Dataset entries:
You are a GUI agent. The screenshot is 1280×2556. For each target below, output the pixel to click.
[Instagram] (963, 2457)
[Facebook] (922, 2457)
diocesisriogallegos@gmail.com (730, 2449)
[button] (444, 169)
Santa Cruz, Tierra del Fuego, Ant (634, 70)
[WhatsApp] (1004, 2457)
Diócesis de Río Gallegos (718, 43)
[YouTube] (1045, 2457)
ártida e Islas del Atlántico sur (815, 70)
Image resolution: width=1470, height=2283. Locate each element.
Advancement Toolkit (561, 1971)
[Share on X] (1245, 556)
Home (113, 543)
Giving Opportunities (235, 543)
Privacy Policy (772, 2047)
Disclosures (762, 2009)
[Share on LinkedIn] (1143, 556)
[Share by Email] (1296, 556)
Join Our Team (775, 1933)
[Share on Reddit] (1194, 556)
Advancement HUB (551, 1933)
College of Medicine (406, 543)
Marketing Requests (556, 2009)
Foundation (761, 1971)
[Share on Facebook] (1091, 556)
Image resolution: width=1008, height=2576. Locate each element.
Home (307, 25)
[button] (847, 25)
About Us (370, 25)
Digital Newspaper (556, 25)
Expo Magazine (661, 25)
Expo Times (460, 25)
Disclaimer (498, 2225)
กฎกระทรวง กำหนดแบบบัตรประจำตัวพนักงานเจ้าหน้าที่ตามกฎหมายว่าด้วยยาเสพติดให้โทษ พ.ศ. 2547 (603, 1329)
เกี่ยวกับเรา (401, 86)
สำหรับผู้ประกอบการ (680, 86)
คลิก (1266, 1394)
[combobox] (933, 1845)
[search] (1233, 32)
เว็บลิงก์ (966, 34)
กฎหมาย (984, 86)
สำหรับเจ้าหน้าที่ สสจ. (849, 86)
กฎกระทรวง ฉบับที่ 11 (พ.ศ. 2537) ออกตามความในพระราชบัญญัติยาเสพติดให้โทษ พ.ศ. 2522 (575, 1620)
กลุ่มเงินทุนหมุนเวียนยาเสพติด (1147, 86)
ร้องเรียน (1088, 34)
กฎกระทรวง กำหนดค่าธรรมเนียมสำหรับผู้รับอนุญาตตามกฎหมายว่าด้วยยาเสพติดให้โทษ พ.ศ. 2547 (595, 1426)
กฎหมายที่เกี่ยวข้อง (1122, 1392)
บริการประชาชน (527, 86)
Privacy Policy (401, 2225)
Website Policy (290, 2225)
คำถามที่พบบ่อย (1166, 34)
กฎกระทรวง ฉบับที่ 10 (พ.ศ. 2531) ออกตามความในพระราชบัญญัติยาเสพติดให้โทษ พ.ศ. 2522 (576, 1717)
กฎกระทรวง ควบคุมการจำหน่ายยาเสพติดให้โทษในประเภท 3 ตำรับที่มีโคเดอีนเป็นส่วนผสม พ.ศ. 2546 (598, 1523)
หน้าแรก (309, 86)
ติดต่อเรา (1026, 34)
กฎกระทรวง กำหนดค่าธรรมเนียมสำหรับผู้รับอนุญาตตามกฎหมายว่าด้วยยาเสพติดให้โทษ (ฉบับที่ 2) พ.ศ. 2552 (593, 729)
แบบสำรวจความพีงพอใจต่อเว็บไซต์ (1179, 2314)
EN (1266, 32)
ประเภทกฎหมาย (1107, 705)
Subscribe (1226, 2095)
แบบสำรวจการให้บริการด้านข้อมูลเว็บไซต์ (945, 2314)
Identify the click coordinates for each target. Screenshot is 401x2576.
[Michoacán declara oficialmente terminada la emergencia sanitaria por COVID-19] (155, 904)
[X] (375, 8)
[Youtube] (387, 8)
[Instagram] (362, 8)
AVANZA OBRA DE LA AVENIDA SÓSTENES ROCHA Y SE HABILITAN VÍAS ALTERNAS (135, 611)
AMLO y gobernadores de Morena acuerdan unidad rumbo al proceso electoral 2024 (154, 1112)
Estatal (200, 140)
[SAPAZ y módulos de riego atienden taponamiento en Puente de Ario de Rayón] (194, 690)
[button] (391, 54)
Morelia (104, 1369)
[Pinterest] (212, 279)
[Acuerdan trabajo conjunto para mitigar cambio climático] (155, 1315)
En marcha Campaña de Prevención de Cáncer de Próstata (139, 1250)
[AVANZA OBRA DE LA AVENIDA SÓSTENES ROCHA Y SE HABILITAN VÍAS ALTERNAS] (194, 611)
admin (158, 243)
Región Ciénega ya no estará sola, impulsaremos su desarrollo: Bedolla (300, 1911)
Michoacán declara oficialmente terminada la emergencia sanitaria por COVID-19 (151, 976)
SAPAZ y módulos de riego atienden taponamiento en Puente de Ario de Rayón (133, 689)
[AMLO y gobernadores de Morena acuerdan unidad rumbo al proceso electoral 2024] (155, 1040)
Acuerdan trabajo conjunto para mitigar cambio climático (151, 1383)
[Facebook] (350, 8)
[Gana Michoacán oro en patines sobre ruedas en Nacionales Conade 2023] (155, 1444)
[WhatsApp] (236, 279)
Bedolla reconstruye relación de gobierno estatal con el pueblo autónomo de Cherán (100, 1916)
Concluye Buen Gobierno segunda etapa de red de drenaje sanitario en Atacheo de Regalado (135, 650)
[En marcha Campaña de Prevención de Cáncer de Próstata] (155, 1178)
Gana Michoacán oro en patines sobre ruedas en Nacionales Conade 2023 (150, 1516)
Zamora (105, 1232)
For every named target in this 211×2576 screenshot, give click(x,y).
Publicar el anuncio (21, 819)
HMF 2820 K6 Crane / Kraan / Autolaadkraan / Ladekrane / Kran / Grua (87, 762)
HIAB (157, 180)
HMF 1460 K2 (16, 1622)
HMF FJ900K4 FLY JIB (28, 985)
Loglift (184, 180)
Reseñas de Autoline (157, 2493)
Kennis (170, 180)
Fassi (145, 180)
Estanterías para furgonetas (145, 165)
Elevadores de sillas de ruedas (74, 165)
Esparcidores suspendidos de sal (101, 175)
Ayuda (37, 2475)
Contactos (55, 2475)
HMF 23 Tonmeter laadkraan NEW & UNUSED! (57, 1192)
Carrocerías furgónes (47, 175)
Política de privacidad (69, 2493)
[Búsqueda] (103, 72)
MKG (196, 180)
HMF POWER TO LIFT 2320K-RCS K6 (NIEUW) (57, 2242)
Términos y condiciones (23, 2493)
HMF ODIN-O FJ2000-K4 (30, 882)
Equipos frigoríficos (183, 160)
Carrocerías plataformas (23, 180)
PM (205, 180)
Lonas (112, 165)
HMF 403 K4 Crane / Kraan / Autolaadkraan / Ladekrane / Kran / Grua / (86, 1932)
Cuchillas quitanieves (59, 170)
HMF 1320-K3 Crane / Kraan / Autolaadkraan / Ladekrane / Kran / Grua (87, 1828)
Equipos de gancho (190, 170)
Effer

▶ **Work item**
The answer must be every line of the records that holds the string "ALTERNAS".

▶ **Task output**
AVANZA OBRA DE LA AVENIDA SÓSTENES ROCHA Y SE HABILITAN VÍAS ALTERNAS (135, 611)
[AVANZA OBRA DE LA AVENIDA SÓSTENES ROCHA Y SE HABILITAN VÍAS ALTERNAS] (194, 611)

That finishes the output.